How to achieve high-performance DSP processing
Application development usually starts with C prototype code written on a personal computer or workstation, and then the code is ported to an embedded processor and optimized. This series of articles extends this level of optimization to the system level to include the following three aspects of technology: memory management, DMA management, and system interrupt management. These optimization measures are as important as program code optimization.
In most systems, there is a lot of data that needs to be transferred and a high data rate is required, so you end up using a mix of all the memory in the processor, both internal and external.
Software architecture selection
Before we begin designing, we must determine what type of software "architecture" to use, which is the underlying software structure that moves program code and data in an embedded system. The architecture also affects the performance of the system because it defines how much storage and other system resources are used. The designed architecture can also reflect certain performance characteristics, ease of use, and other application requirements. Software architectures are divided into the following categories: high-speed real-time processing; ease of programming takes precedence over performance requirements; performance is the first consideration.
The first type of high-speed real-time processing architecture is ideal for safety-critical applications or systems without external memory. In this case, either the time required to buffer data is unbearable or the corresponding system resources are not available. Since there is no external memory, all work must be done on-chip. In this case, the data needs to be read and processed first, then a judgment is made, and then the data is deleted. However, it must be guaranteed that the buffered data frame in use will not be overwritten before all processing of the current frame is completed.
For example, a lane departure system is a safety-critical application. In this system, you usually cannot wait for 33 milliseconds of a full frame of data before making a decision, and it is better to process part of the frame. For example, you can start detecting lanes at the end of the frame, so you only need to read in the data at the end of the frame.
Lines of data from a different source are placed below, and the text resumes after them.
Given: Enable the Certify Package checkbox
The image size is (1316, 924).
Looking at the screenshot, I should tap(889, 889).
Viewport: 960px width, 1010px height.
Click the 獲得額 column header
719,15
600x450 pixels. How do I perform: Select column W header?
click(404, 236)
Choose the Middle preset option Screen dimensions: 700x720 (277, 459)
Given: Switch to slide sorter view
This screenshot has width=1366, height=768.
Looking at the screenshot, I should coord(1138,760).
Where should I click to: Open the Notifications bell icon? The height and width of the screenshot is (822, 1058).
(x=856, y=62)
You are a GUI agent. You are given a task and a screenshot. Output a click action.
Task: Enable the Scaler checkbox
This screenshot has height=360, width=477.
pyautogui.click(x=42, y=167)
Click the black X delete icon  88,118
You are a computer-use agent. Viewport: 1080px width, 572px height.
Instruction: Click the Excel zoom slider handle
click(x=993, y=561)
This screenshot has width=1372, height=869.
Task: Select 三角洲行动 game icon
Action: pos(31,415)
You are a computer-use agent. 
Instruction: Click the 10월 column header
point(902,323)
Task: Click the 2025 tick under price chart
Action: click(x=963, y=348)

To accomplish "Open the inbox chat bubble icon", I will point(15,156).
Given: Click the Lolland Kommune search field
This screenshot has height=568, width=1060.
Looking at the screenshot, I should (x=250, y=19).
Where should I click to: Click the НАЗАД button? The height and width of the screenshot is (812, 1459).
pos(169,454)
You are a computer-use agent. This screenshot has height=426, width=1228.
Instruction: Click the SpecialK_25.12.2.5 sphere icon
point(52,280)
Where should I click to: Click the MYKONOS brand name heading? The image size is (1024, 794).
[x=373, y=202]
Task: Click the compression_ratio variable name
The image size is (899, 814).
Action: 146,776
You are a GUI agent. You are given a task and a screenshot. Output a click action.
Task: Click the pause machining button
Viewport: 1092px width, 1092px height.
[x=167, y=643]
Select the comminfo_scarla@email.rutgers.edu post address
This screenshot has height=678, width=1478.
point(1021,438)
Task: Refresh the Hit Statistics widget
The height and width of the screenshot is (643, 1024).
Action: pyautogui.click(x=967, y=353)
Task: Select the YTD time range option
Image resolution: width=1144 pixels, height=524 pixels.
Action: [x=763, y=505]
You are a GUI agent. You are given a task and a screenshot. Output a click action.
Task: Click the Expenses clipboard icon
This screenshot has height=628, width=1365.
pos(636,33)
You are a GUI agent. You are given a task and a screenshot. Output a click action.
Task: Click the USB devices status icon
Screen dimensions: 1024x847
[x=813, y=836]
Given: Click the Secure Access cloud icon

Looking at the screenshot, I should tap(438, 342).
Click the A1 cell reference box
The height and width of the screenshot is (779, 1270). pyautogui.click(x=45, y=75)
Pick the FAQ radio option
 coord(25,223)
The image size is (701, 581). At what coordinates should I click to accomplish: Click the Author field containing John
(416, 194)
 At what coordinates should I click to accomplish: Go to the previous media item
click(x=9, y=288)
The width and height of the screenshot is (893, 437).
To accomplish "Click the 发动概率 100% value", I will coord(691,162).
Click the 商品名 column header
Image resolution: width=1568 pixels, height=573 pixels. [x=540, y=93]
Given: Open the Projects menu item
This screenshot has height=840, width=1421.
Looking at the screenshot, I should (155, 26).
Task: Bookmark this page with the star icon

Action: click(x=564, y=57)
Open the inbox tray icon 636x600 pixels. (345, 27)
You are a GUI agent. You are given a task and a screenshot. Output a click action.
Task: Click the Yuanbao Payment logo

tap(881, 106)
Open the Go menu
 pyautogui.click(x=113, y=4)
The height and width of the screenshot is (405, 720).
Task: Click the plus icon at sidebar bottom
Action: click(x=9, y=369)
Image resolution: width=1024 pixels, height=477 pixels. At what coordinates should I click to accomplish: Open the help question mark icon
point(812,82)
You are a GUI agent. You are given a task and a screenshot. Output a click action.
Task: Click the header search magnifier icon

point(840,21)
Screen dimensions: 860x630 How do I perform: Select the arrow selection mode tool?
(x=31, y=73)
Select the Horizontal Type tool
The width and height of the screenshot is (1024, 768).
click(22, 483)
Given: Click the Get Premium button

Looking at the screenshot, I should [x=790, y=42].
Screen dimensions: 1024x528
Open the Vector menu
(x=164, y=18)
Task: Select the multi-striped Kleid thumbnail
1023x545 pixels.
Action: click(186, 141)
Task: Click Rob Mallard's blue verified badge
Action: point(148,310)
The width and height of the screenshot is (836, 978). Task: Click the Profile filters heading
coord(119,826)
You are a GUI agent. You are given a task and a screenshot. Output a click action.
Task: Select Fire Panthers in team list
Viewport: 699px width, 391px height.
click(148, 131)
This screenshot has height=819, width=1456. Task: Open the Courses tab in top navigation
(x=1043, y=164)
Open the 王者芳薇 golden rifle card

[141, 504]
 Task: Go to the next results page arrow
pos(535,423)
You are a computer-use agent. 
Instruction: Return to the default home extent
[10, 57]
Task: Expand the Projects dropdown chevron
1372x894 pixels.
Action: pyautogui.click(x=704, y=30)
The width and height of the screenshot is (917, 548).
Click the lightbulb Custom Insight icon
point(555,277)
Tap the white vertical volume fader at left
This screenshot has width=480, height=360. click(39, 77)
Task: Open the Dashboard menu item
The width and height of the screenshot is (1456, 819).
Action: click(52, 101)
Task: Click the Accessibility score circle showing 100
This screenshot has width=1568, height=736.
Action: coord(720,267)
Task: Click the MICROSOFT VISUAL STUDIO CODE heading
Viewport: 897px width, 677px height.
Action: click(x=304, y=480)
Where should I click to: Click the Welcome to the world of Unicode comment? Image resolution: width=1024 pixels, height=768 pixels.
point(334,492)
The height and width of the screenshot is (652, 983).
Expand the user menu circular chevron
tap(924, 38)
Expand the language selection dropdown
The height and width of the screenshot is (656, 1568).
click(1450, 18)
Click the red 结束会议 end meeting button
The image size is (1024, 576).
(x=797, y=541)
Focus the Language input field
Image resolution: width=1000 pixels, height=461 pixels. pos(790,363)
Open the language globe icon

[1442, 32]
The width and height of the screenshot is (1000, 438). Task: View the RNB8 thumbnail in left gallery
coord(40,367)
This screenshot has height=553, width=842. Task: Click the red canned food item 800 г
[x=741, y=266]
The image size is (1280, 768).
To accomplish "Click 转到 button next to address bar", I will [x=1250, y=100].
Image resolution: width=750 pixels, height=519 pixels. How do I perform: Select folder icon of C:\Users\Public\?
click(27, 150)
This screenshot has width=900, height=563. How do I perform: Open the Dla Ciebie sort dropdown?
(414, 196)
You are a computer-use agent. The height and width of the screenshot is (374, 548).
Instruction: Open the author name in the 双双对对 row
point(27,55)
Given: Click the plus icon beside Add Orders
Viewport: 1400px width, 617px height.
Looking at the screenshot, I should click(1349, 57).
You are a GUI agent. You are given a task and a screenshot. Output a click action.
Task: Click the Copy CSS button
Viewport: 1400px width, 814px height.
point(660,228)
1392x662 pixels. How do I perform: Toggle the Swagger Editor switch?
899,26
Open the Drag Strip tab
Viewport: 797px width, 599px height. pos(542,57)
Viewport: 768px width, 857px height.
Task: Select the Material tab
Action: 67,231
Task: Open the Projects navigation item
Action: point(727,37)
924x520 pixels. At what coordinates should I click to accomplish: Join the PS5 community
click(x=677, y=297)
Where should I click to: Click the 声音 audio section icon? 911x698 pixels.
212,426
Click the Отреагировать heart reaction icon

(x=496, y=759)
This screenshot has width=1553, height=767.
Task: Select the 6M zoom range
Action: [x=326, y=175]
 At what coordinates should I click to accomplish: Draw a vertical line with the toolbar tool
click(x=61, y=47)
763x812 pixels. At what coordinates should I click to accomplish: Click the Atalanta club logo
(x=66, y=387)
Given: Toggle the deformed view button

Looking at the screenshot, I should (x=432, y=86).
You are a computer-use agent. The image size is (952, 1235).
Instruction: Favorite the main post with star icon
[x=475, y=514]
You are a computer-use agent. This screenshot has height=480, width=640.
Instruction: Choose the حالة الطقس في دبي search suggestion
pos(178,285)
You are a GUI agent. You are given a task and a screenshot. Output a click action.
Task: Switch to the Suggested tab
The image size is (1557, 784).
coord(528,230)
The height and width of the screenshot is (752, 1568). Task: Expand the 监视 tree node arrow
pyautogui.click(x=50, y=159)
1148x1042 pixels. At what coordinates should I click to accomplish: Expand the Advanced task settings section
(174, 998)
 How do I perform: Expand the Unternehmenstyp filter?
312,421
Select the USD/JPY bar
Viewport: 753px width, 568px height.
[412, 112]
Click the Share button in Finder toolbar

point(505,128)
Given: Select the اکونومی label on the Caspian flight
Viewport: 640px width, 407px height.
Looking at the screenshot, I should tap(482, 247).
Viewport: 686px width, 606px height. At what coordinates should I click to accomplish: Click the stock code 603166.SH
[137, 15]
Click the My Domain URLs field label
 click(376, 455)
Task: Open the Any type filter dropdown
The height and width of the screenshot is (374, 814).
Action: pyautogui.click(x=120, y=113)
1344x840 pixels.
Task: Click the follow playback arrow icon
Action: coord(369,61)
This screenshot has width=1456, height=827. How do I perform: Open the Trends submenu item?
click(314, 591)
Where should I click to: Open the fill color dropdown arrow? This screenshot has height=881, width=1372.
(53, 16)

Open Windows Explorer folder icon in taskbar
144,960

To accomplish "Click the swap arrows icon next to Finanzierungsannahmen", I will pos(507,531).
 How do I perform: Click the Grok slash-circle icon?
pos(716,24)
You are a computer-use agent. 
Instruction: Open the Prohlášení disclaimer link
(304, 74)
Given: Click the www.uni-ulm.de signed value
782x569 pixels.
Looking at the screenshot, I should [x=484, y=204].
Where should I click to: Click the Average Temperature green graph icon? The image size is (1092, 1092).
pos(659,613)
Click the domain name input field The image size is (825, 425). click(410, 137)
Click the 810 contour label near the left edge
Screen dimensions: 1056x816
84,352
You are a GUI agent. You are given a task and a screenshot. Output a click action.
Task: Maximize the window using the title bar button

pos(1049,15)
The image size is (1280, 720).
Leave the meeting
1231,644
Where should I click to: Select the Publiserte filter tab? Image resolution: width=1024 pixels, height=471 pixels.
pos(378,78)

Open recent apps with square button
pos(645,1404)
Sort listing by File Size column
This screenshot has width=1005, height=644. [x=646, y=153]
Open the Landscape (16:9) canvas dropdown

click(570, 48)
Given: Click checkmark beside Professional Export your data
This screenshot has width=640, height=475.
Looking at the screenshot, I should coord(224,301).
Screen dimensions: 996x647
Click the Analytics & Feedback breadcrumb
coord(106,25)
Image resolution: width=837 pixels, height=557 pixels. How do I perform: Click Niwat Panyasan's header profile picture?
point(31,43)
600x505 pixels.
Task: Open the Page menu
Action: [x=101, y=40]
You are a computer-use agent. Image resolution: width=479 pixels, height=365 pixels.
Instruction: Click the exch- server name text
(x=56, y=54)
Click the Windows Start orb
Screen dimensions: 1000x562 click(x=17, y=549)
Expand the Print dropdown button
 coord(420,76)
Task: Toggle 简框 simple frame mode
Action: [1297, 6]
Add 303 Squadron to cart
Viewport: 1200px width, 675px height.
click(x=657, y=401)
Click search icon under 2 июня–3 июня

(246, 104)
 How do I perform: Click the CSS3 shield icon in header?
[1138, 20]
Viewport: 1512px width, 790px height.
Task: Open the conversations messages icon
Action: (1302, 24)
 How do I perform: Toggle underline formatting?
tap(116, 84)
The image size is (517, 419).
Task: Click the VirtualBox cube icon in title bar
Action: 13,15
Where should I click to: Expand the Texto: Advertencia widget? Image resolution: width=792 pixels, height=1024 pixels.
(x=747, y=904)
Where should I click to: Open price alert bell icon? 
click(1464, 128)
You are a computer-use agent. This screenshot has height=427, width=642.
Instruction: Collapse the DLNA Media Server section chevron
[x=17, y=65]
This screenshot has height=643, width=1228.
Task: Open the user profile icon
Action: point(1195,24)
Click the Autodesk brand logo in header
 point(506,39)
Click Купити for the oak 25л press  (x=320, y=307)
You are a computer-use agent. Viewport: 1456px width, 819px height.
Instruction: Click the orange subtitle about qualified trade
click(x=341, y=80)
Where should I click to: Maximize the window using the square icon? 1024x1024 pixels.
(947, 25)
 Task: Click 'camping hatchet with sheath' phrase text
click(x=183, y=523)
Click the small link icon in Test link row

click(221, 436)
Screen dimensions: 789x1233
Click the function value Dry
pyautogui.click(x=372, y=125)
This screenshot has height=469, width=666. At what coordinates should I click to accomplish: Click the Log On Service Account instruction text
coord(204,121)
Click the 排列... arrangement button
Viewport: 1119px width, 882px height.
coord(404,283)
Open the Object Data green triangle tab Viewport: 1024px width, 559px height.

The second architecture is usually used when ease of programming is the most important consideration. This architecture is ideal for applications that require fast time to market and applications where rapid prototyping and ease of programming outweigh performance requirements, and it also reduces development effort.
When the system needs to achieve the best performance, the third type of architecture is the appropriate choice. Since the focus is on performance, careful consideration needs to be given to the selection of certain factors, such as processors, data flows, bandwidth efficiency, and optimization techniques. However, the disadvantage of this architecture is that reusability and scalability are reduced.
Planning instruction and data flow upfront is important during the development cycle, including making important decisions about whether external memory or cache is needed. This allows developers to focus on exploiting the processor's architectural features and tuning performance without having to revisit the initial design.
Cache Overview
Cache can store instructions and data in the processor's on-chip memory with very fast access time (usually a single cycle). The implementation of cache is to reduce the system's demand for the number of memory resources accessed in a single cycle. The processor structure based on cache initially places data in low-cost, low-speed external memory. When needed, the cache can automatically transfer instructions and data from it to the processor's on-chip memory.
The instruction and data caches provide the highest bandwidth transmission path for the Blackfin processor core, but the problem with the cache is that it cannot predict what data and instructions the program will need next. Therefore, the cache provides some functions that allow users to control the operation of the cache. In the Blackfin processor, some key instruction segments can be locked into the high-speed instruction cache so that they can be used directly when needed.
It is worth noting that when the cache determines which instructions to keep, it automatically keeps the most recently used instruction segments. Since DSP software spends most of its time in loops, DSP programs tend to access the same instructions repeatedly. Therefore, without any user intervention, the instruction cache can greatly improve system performance.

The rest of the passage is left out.